Multispectral imaging of T and B cells in murine tissue

Abstract

Assessment of patterns of immune infiltrates has been shown to be highly prognostic and diagnostic in many types of cancers. The clinical impact of such analysis is most notably shown in colon cancer, where objective quantification of CD3+ and CD8+ T cells densities in the primary tumor has a highly significant impact on patient prognosis. More recently, multiplex immunohistochemistry (IHC) has emerged as a powerful technique for the study of multiple immune parameters on a single slide. This not only increases efficiency, but more importantly, allows for the study of relationships between cell populations, offering greater insight into the mechanisms underlying various disease processes. Currently, multiplex IHC platforms have been applied for use in human tissues, but its use in murine fixed-tissues is still being optimized. Many antibodies against human antigens are successfully used with paraffin sections for human IHC, but considerably less are available for mouse antigens.

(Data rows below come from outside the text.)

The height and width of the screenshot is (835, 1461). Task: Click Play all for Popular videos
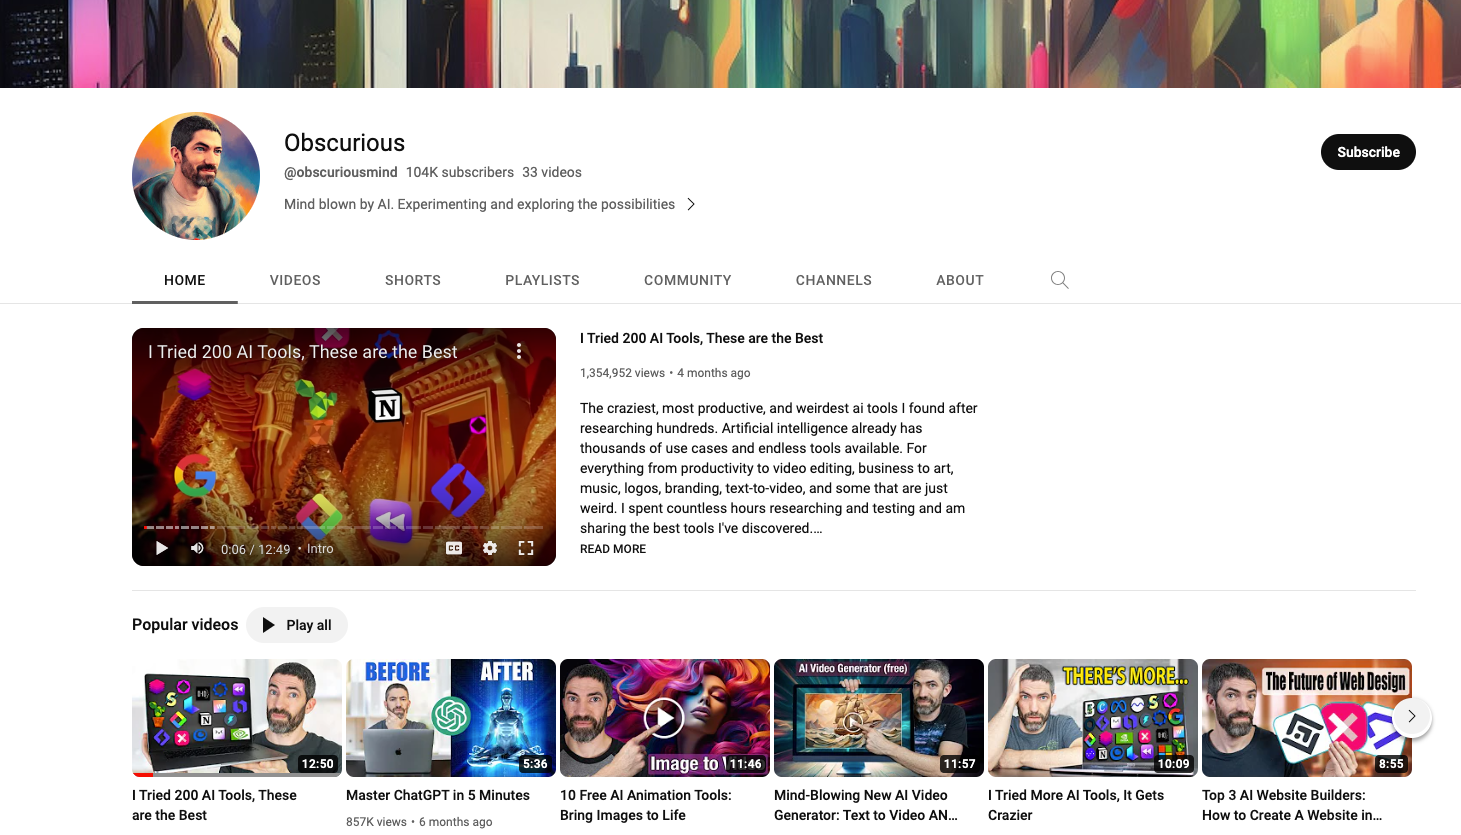(297, 624)
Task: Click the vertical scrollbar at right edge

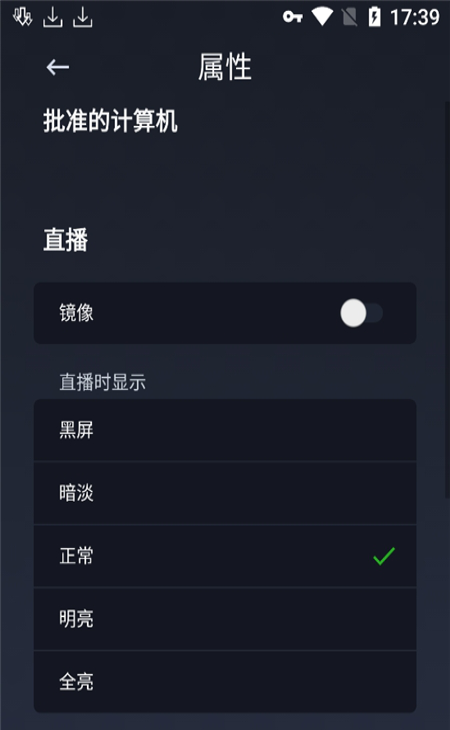Action: tap(447, 298)
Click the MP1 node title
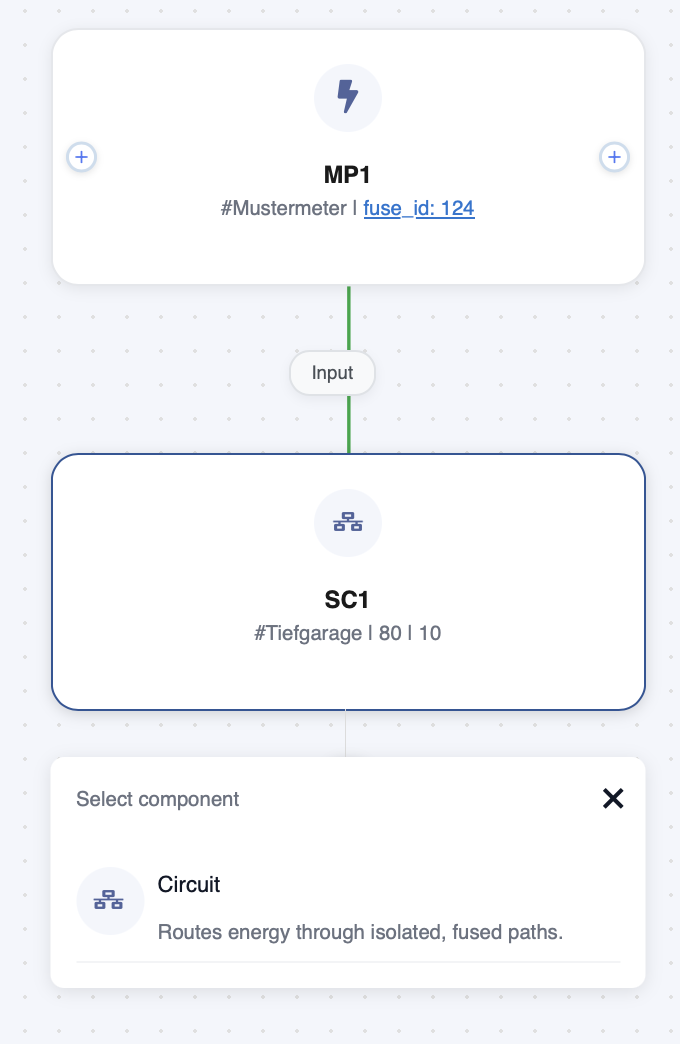The width and height of the screenshot is (680, 1044). pos(347,174)
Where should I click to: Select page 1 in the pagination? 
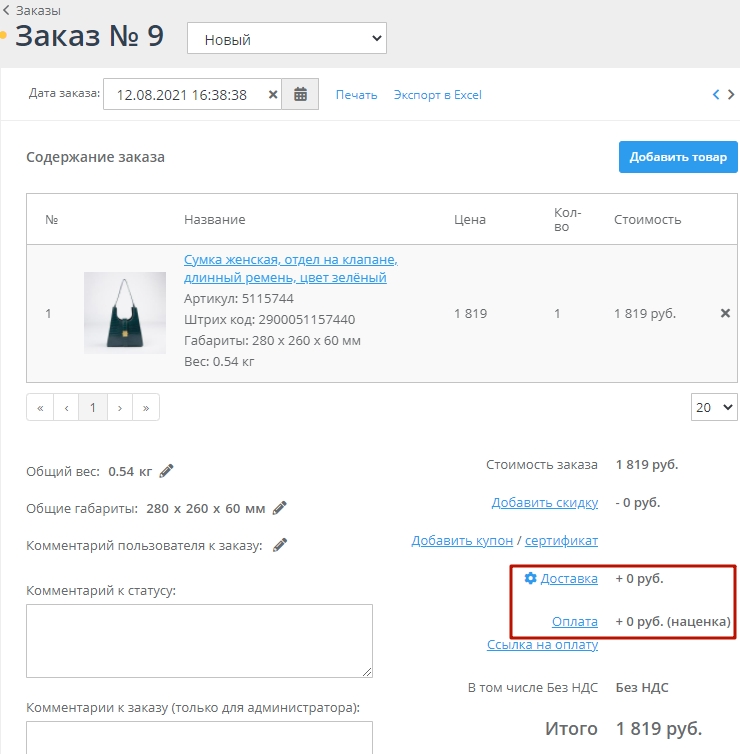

Notably, there has been a dilemma in the field about performing IHC staining on certain immune epitopes such as CD4 and CD8a, which stain functionally distinct T cell populations. These fixation sensitive epitopes are not detected in formalin-fixed paraffin embedded tissues, but have historically relied on frozen tissue for detection; however, this comes with sacrifices of the integrity of tissue architecture making it difficult to study tissue morphology. While it has been suggested that Zinc-based fixation buffers are superior in preserving these epitopes compared to formalin fixation, the specificity of the antibodies and the ability to multiplex under these conditions have not been tested. Being able to perform CD4 and CD8 staining reliably in paraffin-embedded murine tissues is critical to our understanding of their function in various physiological and disease processes. Especially given certain immune cell subtypes, such as tissue resident memory T cells, have been reported to be underestimated using standard flow cytometry techniques. In our study, we compared multiple fixation protocols as well as antigen retrieval methods to validate the use of multiplex IHC in murine tissues with sensitive epitopes such as CD4 and CD8a. Our approach allows for successful detection and quantification of 5 or more markers on murine tissues.